[The exercise] Can you rewrite the rows below, starting at the very first one and stopping after the one that contains "Israel x Gaza (290, 960)", keeping each request and rescaling only the coordinates in the answers by multiplying them by 2.15 and rounding to whole numbers with halves rounded up?
..........
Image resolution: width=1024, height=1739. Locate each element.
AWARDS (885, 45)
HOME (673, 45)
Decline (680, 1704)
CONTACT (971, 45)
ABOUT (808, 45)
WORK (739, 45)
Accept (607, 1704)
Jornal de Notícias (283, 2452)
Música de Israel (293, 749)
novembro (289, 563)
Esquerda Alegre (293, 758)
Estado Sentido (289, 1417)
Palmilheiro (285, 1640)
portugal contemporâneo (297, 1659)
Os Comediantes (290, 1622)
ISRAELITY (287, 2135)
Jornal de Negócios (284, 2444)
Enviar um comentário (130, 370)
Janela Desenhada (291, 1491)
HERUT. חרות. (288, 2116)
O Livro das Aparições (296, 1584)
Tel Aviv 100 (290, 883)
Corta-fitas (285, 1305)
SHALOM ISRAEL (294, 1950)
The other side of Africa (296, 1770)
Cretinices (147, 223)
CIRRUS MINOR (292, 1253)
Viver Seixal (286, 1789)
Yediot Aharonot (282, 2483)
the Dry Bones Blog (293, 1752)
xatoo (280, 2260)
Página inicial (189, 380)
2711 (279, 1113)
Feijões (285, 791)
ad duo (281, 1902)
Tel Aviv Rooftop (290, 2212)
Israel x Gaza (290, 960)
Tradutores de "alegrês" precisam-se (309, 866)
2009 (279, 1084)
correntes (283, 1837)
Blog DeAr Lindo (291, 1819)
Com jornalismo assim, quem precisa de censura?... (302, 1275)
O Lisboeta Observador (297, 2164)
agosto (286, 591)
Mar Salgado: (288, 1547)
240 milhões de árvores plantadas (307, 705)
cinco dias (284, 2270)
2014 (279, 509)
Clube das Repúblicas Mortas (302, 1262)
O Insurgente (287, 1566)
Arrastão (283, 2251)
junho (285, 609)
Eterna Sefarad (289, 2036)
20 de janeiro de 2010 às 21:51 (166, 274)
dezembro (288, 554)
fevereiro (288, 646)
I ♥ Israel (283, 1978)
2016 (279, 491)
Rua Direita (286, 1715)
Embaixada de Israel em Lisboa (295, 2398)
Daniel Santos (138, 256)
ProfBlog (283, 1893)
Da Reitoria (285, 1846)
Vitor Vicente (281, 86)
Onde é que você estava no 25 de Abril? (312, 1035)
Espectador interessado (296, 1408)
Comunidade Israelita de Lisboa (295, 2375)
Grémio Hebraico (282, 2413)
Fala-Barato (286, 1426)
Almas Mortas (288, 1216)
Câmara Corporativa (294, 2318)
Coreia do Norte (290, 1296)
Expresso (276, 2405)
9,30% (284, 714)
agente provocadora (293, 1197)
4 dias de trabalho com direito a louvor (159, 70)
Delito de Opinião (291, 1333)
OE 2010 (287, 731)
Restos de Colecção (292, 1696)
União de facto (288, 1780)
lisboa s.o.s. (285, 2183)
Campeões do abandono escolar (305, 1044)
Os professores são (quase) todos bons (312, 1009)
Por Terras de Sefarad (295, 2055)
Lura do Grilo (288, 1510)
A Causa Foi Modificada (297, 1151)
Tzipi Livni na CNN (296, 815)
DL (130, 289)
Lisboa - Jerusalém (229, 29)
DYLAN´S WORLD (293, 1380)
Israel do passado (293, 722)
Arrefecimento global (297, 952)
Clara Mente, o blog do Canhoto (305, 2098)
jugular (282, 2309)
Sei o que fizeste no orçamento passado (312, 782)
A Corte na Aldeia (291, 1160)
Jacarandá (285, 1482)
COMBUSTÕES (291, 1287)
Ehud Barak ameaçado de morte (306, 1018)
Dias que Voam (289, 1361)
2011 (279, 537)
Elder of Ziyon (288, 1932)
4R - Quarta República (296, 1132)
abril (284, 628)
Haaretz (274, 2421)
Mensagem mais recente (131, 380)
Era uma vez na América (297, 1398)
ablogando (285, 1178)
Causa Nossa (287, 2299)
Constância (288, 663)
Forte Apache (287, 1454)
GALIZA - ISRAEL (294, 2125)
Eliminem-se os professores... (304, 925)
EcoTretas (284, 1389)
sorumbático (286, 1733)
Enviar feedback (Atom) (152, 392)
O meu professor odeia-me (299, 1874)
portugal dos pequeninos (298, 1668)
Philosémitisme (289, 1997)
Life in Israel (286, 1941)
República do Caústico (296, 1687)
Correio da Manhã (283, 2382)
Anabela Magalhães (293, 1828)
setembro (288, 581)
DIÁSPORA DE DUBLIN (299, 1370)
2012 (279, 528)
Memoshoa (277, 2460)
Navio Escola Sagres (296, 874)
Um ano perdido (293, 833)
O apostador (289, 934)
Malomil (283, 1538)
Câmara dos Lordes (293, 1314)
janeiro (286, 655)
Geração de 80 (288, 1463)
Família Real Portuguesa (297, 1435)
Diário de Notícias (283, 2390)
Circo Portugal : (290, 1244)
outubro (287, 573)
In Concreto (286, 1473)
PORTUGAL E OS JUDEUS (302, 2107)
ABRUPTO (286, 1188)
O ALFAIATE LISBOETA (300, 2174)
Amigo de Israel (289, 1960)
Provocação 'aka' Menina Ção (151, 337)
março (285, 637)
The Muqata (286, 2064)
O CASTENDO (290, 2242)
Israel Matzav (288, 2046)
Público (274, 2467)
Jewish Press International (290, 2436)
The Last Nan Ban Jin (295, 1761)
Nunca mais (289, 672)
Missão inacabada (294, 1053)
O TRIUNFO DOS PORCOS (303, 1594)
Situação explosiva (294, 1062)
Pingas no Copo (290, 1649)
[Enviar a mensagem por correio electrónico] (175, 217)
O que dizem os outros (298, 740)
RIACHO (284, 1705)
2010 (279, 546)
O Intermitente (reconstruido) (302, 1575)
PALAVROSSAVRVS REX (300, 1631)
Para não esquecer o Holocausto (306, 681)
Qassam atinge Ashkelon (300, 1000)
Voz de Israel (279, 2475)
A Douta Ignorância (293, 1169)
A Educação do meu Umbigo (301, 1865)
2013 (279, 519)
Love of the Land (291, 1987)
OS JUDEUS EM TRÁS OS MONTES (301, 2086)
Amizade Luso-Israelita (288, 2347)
..........
[Response to this exercise]
Image resolution: width=1024, height=1739. Locate each element.
AWARDS (1903, 97)
HOME (1447, 97)
Decline (1462, 3664)
CONTACT (2088, 97)
ABOUT (1737, 97)
WORK (1589, 97)
Accept (1305, 3664)
Jornal de Notícias (608, 5272)
Música de Israel (630, 1610)
novembro (621, 1210)
Esquerda Alegre (630, 1630)
Estado Sentido (621, 3047)
Palmilheiro (613, 3526)
portugal contemporâneo (639, 3567)
Os Comediantes (624, 3487)
ISRAELITY (617, 4590)
Jornal de Negócios (611, 5255)
Enviar um comentário (280, 796)
Janela Desenhada (626, 3206)
HERUT. חרות. (619, 4549)
O Livro das Aparições (636, 3406)
Tel Aviv 100 (624, 1898)
Corta-fitas (613, 2806)
SHALOM ISRAEL (632, 4193)
The other side of Africa (636, 3806)
Cretinices (316, 479)
CIRRUS MINOR (628, 2694)
Viver Seixal (615, 3846)
Yediot Aharonot (606, 5338)
the Dry Bones Blog (630, 3767)
xatoo (602, 4859)
Página inicial (406, 817)
2711 (600, 2393)
Feijões (613, 1701)
ad duo (604, 4089)
Tel Aviv Rooftop (624, 4756)
Israel x Gaza (624, 2064)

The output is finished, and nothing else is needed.